- Born: 11 November 1837 Belleville, France
- Died: 27 June 1903 (aged 65) Montrouge, France
- Occupations: Composer Conductor

= Jules Pillevestre =

French composer and conductor

Jules François Firmin Pillevestre (real name: Pillevesse) (11 November 1837 – 27 June 1903) was a 19th-century French composer and conductor.

==Biography==
The son of François Pillevesse and Marguerite Bérard, Jules Pillevesse was born in Belleville and studied at the Conservatoire de Paris where he won awards in music theory (1852) and harmony (1856) in the class of Napoléon Henri Reber as well as cello (1856), counterpoint and fugue (1857) in the class of Michele Carafa. In 1858, he ran for the Prix de Rome with the cantata Jephté, for which he received an honorable mention, behind Samuel David and Edmond Cherouvrier.

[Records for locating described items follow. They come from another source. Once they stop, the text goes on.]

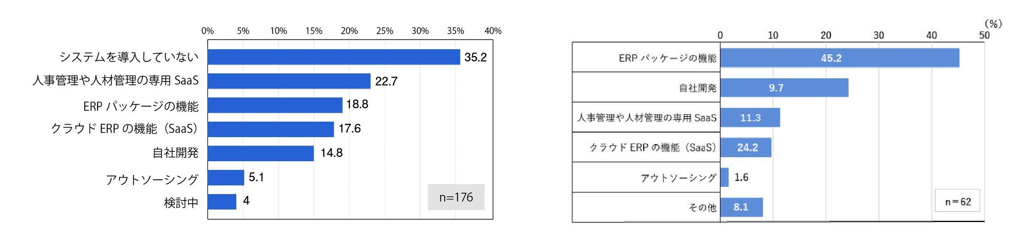
Task: Select the システムを導入していない category label
Action: coord(129,57)
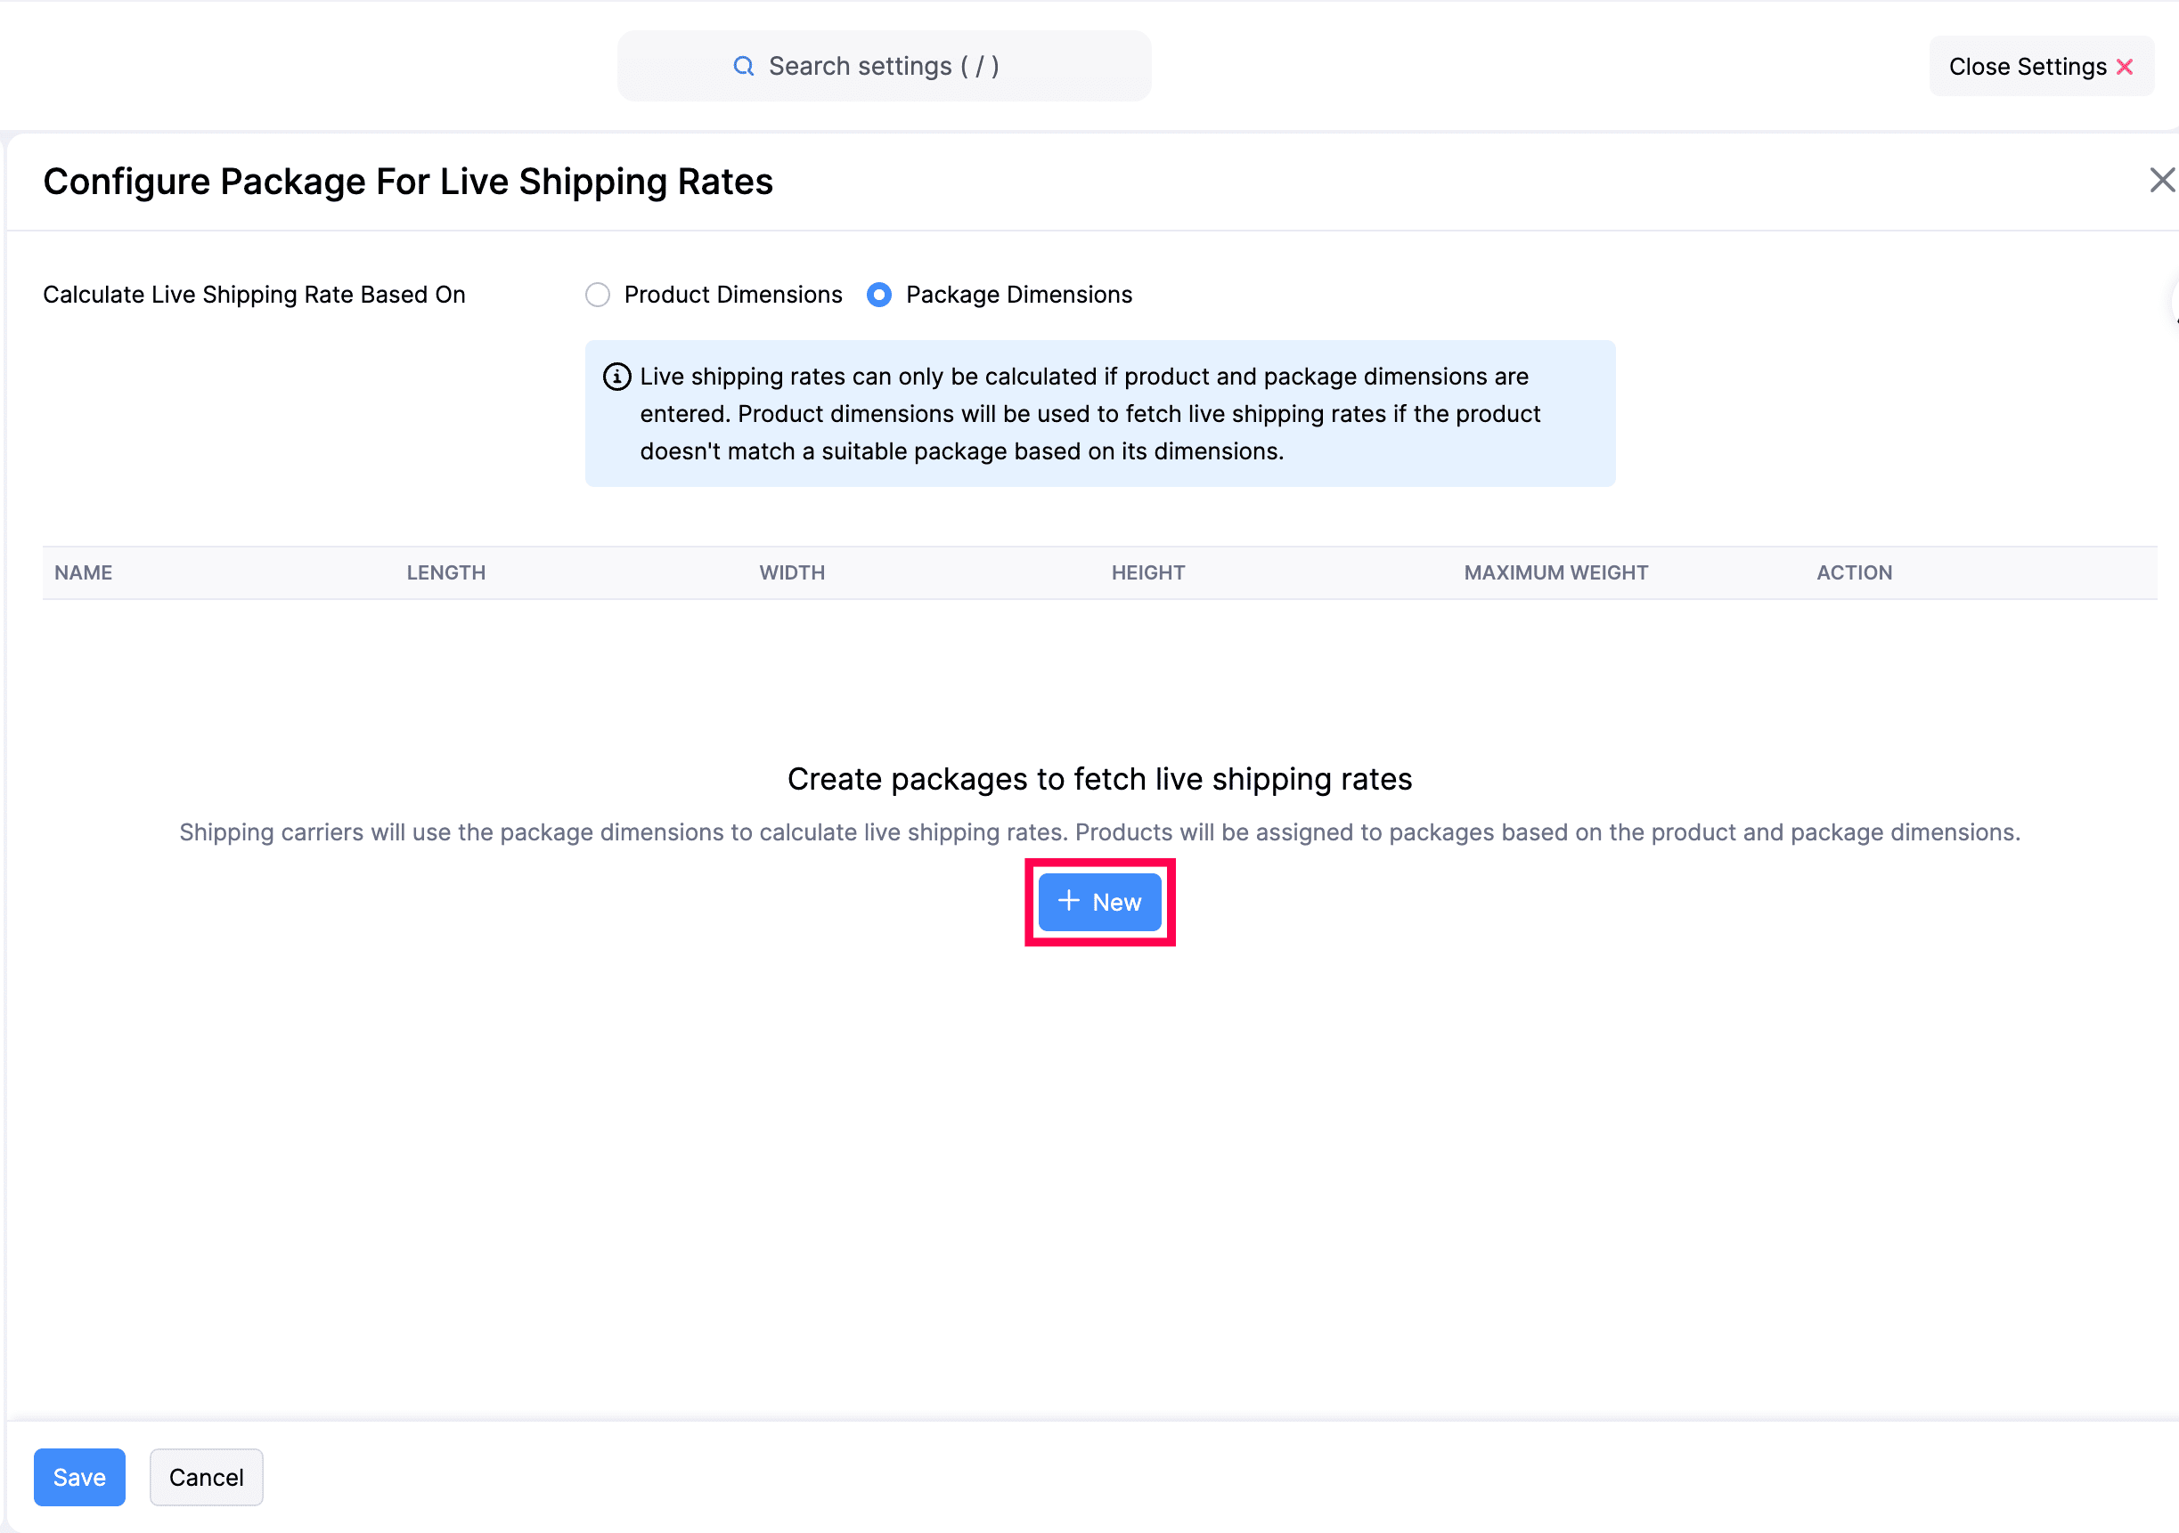Viewport: 2179px width, 1533px height.
Task: Select Package Dimensions radio button
Action: 879,295
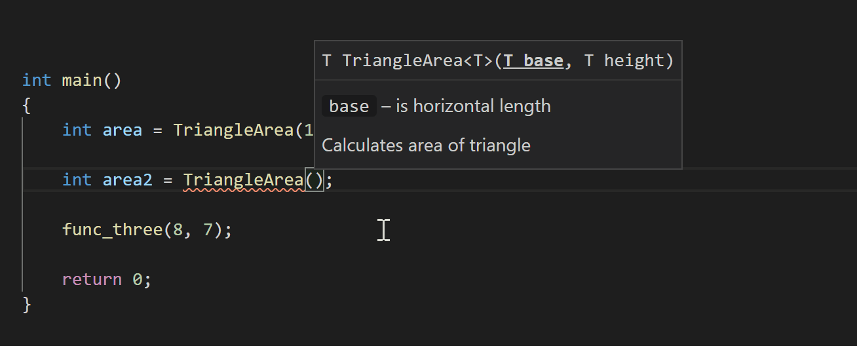Click the area variable name
857x346 pixels.
tap(122, 130)
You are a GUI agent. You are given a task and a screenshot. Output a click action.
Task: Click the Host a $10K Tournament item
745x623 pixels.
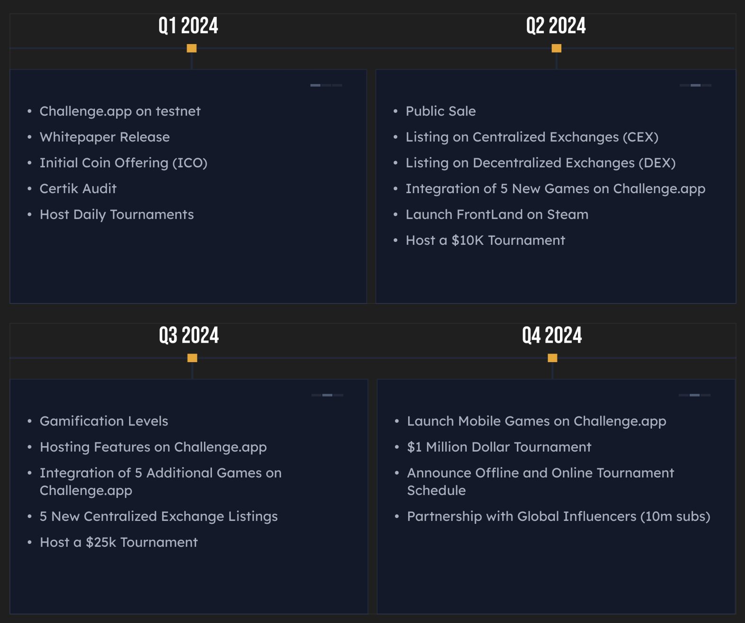tap(485, 240)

Jules Pillevestre made a conducting career in Paris, in particular at the Théâtre du Vaudeville. Under the name Pillevestre he wrote instrumental works and military music. However, there is also a one-act operetta Robinson Crusoé, which was presented in 1866 at the Fantaisies-Parisiennes.

Jules Pillevestre died in Montrouge (Hauts-de-Seine).

==Selected works==
- Piccolinette, fantaisie-polka for two piccolo flutes and piano
- Duo for two clarinets
- L'Heure du berger (oboe)
- A qui mieux mieux (2 cornets)
- A l'ombre (oboe, clarinet, flute)
- Anches rebelles (clarinet)
- Daphnis et Chloé (oboe and flute)
- Idylle bretonne (2 oboes).
- Premier Offertoire (bass clarinet and organ)

The library of the Garde républicaine in Paris keeps some pieces by Jules Pillevestre. He also made an arrangement for concert band of the operetta Le Baron tzigane (Der Zigeunerbaron) by Johann Strauss II.